Masa pemerintahan Ali bin Abi Thalib yang singkat dihabiskan untuk meredam beberapa
pemberontakan yang terjadi. Ada dua pemberontakan yang terjadi pada masa Ali bin Abi
Thalib yang dikenal dengan perang Jamal (antara Ali dan Aisyah) dan perang Siffin (antara
Ali dan Muawiyah). Beberapa strategi dan ketetapan Ali bin Abi Thalib :
1. Mengganti pejabat lama dengan yang baru
Khalifah Ali Bin Abi Thalib memegang Pemerintahan kurang lebih selama 5-6 tahun. Selama
masa pemerintahannya, ia menghadapi beberapa konflik. Ali berusaha menciptakan
pemerintahan yang bersih, berwibawa, dan egaliter. Ali ingin mengembalikan citra
pemerintahanIslam sebagaimana pada masa Abu Bakar dan Umar sebelumnya. Sehingga
setelah menduduki jabatan khalifah, Ali memecat para Gubernur yang diangkat oleh Ustman.
Dia yakin bahwa pemberontakan-pemberontakan terjadi dikarenakan keteledoran mereka.
Selain itu, pemecatan dilakukannya karena kinerja para Gubernur tersebut kurang sesuai
harapan dan cendrung sewenang-wenang, sehingga mereka tidak disukai oleh Umat Islam.
2. Membenahi keuangan Negara (Baitul Mal)
Setelah mengganti pejabat Negara yang kurang cakap, Ali Bin Abi Thalib menyita harta
para pejabat tersebut yang diperoleh secara tidak benar. Harta tersebut kemudian disimpan
dibaitul mal sebagai kas Negara dan digunakan untuk kesejahteraan rakyat.
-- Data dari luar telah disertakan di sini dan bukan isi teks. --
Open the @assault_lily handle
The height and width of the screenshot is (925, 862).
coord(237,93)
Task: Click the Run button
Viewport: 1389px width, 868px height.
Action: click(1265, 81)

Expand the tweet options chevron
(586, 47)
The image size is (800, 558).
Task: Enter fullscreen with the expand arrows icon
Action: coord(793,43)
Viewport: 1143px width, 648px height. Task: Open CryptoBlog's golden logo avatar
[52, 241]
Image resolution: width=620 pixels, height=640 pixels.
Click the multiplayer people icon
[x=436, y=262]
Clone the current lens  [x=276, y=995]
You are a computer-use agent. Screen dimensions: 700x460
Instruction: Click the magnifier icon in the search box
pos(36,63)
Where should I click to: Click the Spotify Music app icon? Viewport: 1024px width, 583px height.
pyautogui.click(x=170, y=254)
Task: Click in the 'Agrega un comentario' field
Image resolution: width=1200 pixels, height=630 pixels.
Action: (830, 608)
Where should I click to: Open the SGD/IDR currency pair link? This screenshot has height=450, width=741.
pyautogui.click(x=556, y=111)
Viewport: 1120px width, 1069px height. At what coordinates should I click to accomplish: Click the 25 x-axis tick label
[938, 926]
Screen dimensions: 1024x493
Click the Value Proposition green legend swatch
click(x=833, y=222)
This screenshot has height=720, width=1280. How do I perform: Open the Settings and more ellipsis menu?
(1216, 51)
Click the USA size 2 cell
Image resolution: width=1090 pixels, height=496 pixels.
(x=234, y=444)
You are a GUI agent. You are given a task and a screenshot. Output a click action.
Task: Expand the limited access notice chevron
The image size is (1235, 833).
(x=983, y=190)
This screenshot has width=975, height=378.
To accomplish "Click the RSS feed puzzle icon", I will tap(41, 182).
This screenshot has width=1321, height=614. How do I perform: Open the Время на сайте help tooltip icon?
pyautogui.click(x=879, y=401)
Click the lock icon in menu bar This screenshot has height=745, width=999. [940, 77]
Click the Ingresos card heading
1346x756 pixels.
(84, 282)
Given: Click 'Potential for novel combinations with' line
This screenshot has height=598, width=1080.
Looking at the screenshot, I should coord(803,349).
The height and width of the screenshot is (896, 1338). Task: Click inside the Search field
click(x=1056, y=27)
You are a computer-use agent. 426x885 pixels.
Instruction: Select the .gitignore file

3. Penarikan kembali tanah hadiah
Ali Bin Abi Thalib juga menarik kembali tanah yang dihadiahkan ustman Bin Affan kepada
penduduk dengan menyerahkan hasil pendapatannya kepada Negara, dan memakai kembali
sistem distribusi pajak tahunan diantara orang-orang Islam sebagaimana pernah diterapkan
oleh Umar Bin Khattab.

Sistem Politik yang digunakan Khalifah Ali bin Abu Thalib


Khalifah Ali menegakkan pemerintahan yang adil dan berlandaskan hukum adalah
dengan memecat dan mencabut fasilitas-fasilitas yang diberikan Khalifah Ustman kepada
kerabat-kerabatnya di pemerintahan. Oleh karena siasat Ali itu, ia menjadi kurang disukai
oleh pejabat-pejabat yang ada.
Perkembangan lebih lanjut di bidang kebudayaan terjadi ketika Khalifah Ali
mencetuskan ide untuk menyusun sebuah ilmu tata bahasa Arab yang disebut ilmu nahwu.